Target pointing data:
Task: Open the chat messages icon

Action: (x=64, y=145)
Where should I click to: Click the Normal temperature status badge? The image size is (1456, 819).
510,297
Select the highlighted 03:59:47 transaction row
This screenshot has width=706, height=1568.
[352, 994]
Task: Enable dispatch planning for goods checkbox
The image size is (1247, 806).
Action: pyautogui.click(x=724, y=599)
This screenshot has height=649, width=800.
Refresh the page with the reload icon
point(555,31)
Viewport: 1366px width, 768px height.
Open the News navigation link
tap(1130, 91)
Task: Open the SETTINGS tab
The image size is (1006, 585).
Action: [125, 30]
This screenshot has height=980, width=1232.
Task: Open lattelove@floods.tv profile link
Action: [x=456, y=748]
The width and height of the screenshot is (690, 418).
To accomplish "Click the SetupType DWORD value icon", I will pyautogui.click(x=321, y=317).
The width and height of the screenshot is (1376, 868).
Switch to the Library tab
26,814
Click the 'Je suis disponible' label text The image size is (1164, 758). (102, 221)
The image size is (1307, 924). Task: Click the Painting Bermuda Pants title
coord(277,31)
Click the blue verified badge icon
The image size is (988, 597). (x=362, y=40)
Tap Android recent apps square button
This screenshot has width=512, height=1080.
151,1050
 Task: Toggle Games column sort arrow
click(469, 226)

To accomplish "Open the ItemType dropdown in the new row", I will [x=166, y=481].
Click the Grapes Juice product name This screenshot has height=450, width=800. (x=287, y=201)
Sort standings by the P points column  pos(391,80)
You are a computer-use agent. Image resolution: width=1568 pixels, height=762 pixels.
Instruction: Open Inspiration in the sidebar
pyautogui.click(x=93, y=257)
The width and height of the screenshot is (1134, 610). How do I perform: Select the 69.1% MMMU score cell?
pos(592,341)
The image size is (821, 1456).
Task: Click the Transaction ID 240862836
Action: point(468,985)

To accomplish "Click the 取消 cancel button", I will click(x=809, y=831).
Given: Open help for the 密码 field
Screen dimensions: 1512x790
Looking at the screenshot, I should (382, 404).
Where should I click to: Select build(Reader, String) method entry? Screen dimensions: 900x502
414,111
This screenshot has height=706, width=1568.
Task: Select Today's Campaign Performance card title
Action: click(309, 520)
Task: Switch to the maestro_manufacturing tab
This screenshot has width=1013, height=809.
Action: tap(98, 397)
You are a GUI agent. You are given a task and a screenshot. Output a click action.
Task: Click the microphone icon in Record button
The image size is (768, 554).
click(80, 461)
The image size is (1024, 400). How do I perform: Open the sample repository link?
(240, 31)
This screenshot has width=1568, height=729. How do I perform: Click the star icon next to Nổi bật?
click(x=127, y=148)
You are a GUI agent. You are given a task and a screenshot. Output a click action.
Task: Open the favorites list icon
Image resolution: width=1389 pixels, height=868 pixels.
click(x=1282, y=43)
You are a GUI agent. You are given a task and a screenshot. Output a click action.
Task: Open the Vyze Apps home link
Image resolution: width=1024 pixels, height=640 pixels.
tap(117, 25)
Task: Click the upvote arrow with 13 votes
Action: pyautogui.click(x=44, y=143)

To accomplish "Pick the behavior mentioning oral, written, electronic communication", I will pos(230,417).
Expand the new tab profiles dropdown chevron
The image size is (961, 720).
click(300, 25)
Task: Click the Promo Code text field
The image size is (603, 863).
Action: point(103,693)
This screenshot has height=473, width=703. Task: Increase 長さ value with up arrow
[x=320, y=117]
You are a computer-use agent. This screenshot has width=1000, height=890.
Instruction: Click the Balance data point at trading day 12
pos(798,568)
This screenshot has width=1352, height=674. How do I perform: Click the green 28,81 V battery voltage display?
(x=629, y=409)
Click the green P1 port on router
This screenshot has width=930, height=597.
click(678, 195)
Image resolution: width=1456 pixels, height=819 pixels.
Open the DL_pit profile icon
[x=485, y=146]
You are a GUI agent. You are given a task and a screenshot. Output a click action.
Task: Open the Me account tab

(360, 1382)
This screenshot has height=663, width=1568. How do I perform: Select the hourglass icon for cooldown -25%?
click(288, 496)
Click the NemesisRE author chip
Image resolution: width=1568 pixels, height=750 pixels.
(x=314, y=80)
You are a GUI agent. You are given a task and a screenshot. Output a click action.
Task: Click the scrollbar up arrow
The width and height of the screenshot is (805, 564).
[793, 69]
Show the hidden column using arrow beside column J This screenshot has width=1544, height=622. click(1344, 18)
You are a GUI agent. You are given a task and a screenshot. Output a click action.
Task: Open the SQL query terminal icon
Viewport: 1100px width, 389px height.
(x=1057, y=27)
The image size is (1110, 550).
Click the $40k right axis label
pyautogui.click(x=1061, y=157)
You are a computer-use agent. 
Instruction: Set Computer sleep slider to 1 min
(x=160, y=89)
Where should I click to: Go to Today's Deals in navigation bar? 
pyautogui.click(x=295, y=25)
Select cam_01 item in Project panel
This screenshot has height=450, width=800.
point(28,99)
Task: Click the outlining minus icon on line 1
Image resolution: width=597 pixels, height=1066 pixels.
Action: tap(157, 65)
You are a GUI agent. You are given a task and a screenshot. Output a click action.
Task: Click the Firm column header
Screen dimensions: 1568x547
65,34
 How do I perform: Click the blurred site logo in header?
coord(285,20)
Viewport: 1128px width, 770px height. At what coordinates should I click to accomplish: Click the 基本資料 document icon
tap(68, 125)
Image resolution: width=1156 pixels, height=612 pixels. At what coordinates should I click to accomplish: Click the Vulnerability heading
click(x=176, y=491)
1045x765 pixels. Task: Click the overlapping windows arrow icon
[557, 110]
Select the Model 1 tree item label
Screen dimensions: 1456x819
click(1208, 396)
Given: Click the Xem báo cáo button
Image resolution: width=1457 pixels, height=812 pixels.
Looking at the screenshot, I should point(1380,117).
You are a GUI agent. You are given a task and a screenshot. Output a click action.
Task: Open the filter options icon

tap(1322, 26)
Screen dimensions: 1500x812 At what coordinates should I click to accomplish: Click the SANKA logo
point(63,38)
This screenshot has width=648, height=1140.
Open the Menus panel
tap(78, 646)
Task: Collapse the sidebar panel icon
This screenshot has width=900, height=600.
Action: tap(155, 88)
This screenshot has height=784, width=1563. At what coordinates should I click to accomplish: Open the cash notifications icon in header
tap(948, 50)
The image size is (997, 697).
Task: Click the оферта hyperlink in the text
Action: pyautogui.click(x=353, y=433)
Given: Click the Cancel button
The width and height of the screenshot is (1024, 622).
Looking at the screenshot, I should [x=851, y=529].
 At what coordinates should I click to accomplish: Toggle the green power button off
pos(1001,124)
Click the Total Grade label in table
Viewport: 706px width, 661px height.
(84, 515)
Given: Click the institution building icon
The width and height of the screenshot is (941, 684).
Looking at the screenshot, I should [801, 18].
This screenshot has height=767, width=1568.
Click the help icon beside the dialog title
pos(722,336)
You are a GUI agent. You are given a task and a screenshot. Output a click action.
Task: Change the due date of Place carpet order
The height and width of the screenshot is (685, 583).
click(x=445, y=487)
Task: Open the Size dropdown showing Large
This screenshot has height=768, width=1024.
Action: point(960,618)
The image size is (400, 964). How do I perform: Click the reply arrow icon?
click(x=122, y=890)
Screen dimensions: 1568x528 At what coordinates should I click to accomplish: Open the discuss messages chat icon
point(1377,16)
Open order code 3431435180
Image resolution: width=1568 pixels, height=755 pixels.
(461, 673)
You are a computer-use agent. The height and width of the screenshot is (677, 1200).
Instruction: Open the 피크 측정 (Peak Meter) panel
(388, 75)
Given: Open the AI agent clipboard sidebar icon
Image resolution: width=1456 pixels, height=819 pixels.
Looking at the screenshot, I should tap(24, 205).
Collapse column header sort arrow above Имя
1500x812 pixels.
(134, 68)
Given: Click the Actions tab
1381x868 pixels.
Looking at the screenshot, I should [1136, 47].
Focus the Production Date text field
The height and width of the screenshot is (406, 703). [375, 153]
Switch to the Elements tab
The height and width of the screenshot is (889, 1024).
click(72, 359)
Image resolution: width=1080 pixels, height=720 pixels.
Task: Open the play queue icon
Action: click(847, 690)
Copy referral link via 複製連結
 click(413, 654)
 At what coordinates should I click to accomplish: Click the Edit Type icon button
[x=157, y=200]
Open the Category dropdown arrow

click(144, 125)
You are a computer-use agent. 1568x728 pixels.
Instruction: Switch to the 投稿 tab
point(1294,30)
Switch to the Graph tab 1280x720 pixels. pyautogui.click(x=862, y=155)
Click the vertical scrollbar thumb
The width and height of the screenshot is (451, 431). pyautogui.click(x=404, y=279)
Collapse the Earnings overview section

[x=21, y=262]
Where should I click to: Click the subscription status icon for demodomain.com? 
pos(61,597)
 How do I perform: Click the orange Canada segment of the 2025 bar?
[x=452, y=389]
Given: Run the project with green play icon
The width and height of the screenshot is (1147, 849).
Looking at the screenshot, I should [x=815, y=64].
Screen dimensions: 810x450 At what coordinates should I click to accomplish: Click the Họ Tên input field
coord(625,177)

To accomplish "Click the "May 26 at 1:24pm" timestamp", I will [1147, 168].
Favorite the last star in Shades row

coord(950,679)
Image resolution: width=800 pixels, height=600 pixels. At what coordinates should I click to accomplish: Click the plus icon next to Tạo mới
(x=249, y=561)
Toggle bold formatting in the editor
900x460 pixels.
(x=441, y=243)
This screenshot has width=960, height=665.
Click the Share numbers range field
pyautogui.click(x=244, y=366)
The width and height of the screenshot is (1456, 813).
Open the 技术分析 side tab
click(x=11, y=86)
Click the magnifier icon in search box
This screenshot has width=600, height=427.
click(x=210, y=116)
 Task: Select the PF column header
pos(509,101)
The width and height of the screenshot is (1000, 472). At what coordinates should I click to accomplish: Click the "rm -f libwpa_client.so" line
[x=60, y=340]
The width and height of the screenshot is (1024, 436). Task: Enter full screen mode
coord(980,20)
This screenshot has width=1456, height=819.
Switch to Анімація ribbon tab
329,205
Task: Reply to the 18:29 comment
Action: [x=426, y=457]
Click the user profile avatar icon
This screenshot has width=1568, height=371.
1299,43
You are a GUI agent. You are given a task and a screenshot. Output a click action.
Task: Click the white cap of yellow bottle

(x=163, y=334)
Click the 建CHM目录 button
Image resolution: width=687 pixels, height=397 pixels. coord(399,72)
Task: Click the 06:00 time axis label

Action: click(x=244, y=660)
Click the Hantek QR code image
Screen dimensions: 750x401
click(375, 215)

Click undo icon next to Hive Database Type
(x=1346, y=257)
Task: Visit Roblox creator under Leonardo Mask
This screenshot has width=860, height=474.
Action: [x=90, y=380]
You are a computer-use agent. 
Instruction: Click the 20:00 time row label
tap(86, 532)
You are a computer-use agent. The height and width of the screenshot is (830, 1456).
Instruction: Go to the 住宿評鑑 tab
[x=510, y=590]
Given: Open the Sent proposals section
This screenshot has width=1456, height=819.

# [STATED GOAL]
Count the lines in the records above that contain the string "navigation", with case counting. Give only the number.

# [SOLUTION]
2